Activity: When a line of the records below contains the string "resolution", copy that whole line.

(Input data begins)

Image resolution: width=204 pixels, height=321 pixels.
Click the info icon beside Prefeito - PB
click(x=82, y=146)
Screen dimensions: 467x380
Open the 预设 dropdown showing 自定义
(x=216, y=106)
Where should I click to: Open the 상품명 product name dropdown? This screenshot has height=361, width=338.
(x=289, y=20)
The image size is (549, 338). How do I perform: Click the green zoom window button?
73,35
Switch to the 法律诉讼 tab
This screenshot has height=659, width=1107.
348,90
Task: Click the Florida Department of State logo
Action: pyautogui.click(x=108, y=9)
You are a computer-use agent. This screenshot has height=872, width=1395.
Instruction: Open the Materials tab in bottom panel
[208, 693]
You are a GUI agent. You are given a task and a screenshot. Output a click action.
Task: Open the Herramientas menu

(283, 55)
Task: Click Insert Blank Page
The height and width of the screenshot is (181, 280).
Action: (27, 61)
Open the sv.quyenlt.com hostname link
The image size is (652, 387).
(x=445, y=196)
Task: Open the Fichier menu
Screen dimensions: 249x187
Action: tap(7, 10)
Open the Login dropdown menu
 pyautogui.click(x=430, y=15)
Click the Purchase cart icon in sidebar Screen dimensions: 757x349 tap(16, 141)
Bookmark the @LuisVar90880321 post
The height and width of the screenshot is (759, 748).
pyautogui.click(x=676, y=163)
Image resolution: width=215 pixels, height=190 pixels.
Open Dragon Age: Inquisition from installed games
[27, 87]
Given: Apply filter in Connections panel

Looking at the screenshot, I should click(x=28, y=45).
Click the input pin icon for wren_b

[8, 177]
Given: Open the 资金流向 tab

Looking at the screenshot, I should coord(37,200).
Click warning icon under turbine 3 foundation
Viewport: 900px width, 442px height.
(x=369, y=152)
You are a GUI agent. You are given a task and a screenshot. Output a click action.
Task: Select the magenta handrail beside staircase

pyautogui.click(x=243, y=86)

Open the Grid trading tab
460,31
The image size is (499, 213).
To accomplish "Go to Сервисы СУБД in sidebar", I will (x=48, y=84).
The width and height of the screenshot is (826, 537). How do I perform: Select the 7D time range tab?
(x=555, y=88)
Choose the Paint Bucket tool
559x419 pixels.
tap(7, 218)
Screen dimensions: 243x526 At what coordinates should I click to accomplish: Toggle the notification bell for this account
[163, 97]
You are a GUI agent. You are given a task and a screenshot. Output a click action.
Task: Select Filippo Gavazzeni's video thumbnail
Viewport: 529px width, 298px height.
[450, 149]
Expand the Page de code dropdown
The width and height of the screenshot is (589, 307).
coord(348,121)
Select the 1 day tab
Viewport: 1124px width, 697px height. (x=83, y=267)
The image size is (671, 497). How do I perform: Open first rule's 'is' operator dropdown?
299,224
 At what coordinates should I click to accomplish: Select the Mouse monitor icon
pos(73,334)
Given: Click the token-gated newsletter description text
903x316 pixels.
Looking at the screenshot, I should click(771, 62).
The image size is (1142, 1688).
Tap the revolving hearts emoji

(Input data ends)

Solved exercise:
Image resolution: width=204 pixels, height=321 pixels.
Image resolution: width=215 pixels, height=190 pixels.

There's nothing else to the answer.